## [TASK MATERIAL]
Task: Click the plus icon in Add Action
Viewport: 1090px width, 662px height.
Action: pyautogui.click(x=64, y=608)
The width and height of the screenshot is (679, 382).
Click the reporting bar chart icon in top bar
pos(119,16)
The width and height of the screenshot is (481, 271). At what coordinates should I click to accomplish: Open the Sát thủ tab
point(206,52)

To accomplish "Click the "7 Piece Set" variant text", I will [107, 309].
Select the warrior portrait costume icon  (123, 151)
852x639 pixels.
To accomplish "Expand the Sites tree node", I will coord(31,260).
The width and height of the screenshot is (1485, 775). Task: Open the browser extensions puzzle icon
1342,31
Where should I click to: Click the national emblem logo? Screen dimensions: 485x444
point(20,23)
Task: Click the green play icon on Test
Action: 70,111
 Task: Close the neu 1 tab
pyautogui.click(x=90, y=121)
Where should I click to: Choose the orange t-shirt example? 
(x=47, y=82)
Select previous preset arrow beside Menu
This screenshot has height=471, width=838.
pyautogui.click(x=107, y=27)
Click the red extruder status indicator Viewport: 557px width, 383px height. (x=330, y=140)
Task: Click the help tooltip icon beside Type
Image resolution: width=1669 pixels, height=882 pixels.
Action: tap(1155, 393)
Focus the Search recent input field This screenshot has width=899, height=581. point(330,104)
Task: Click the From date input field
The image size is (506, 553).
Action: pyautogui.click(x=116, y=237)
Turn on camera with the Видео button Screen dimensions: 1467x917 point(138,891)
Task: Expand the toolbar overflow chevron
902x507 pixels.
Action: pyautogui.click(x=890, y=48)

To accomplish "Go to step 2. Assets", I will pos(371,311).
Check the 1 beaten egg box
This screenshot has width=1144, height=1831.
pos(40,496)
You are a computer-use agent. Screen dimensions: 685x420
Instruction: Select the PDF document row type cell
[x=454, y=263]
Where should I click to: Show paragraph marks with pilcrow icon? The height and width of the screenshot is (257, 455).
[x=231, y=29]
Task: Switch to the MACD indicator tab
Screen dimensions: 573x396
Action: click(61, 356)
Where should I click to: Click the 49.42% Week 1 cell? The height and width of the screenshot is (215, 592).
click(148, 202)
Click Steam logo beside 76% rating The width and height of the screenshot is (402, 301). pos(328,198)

## [EXERCISE]
Across the whole listing, show each line where the word "beside" occurs.

## [EXERCISE RESULT]
Select previous preset arrow beside Menu
Task: Click the help tooltip icon beside Type
Click Steam logo beside 76% rating The width and height of the screenshot is (402, 301). pos(328,198)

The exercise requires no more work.